Ozan Çobanoğlu (10. sezonun yeni komiseri Hakan Çınar)
*Daha önceden dövüş ve boks eğitimi almıştım. Tek Türkiye’de dört yıl baş rol oynadım, orada da silahlar, çatışmalar vardı. Polisi oynarken işinin ne kadar zor olduğunu anlıyorsunuz. Gece vardiyaları, suçluların peşine düşmek, çatışmalar, hepsi hayatlarının parçası. Bir salon işinden, gençlik dizisinden daha zor Arka Sokaklar’da oynamak.
*Biz hep ücra, arka mahallelerde çalışıyoruz. Kışın dış çekimlerimizde oralar daha da zor oluyor, arabalar bile zor çıkıyor yollardan. Ama işimizi seyrettiğimiz zaman kendimizi daha iyi hissediyoruz.
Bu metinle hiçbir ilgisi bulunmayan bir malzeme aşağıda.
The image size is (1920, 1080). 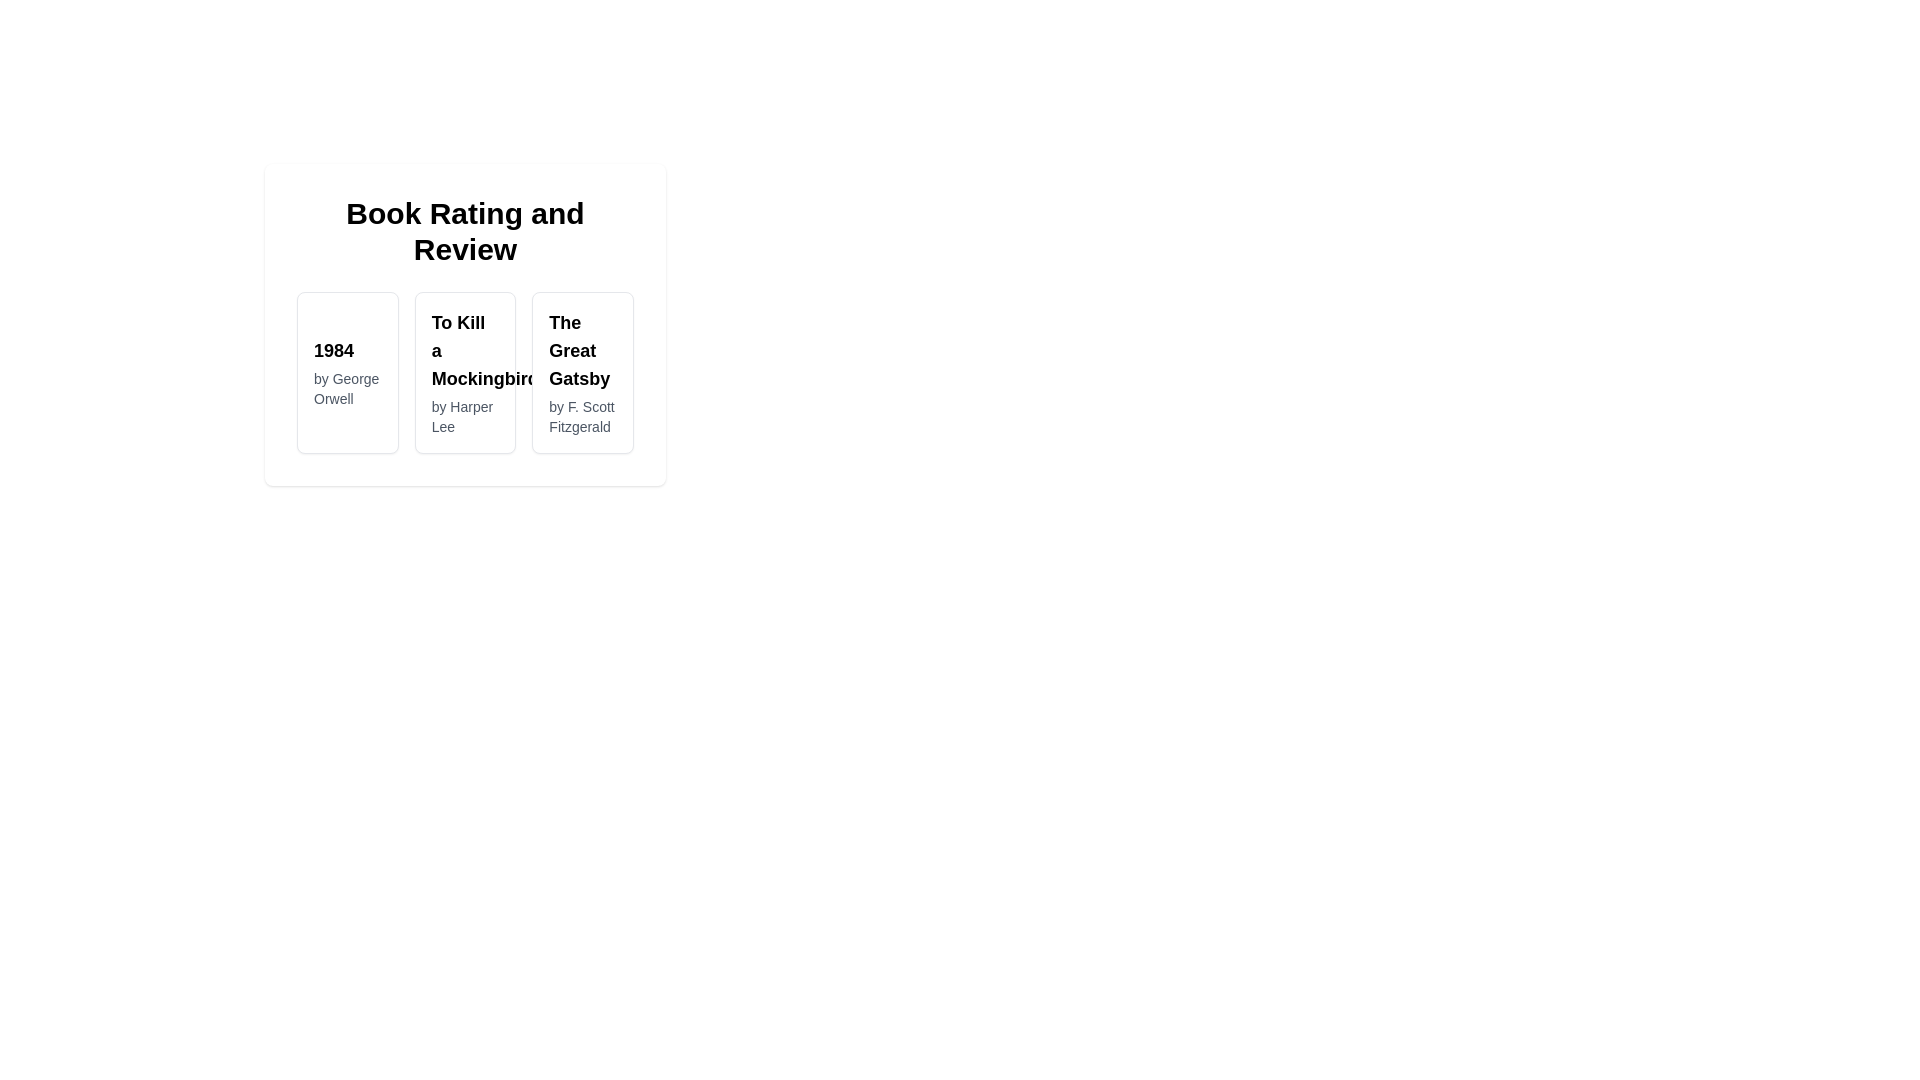 What do you see at coordinates (347, 350) in the screenshot?
I see `the Text label that serves as the title of the book, which is located inside the leftmost book information card, positioned at the top of the card above the text 'by George Orwell'` at bounding box center [347, 350].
*Hep arka sokaklardayız ya, oralardaki insanlar daha çok televizyon seyrediyor, bizim dizide kendilerini görüyor, samimi buluyorlar bizi. Yönetmenimiz de zaten hep bunu istiyor: Rol kesmeyin, poz vermeyin, gerçek olun. Bütün oyuncular buna inanıyor.
*Türker Bey de tiplerimizi gerçek polislere yakın seçtiği için bizi gerçekten polis sanıyorlar. Özgür (Ozan) Abi’yi, Şevket (Çoruh) Abi’yi polis olarak görüyorlar artık. Bazen trafikte çeviren polisler “Geç, sen bizdensin,” diyor. Ben mutluyum burada olmaktan, Orhan Hoca’yla çalışmaktan. 10 yıllık bir ekibe bu kadar kolay uyum sağlayacağımı düşünmüyordum, ilk bölümde beni hemen içlerine aldılar.